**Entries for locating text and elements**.
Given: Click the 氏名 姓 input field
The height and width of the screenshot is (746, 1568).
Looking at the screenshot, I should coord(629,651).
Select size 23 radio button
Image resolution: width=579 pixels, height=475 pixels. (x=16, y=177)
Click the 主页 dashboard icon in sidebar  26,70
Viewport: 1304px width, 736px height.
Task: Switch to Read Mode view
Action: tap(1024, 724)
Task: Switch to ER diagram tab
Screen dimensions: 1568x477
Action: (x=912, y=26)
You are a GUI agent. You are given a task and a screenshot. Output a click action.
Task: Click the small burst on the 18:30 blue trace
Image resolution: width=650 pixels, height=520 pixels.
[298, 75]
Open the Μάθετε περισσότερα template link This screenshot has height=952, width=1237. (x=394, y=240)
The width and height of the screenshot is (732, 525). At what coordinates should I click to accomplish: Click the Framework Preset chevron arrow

**Exercise details**.
Print these lines again word for word.

**Output below**.
Given: Click the 氏名 姓 input field
The height and width of the screenshot is (746, 1568).
Looking at the screenshot, I should coord(629,651).
Select size 23 radio button
Image resolution: width=579 pixels, height=475 pixels. (x=16, y=177)
Click the 主页 dashboard icon in sidebar  26,70
Viewport: 1304px width, 736px height.
Task: Switch to Read Mode view
Action: tap(1024, 724)
Task: Switch to ER diagram tab
Screen dimensions: 1568x477
Action: (x=912, y=26)
You are a GUI agent. You are given a task and a screenshot. Output a click action.
Task: Click the small burst on the 18:30 blue trace
Image resolution: width=650 pixels, height=520 pixels.
[298, 75]
Open the Μάθετε περισσότερα template link This screenshot has height=952, width=1237. (x=394, y=240)
The width and height of the screenshot is (732, 525). At what coordinates should I click to accomplish: Click the Framework Preset chevron arrow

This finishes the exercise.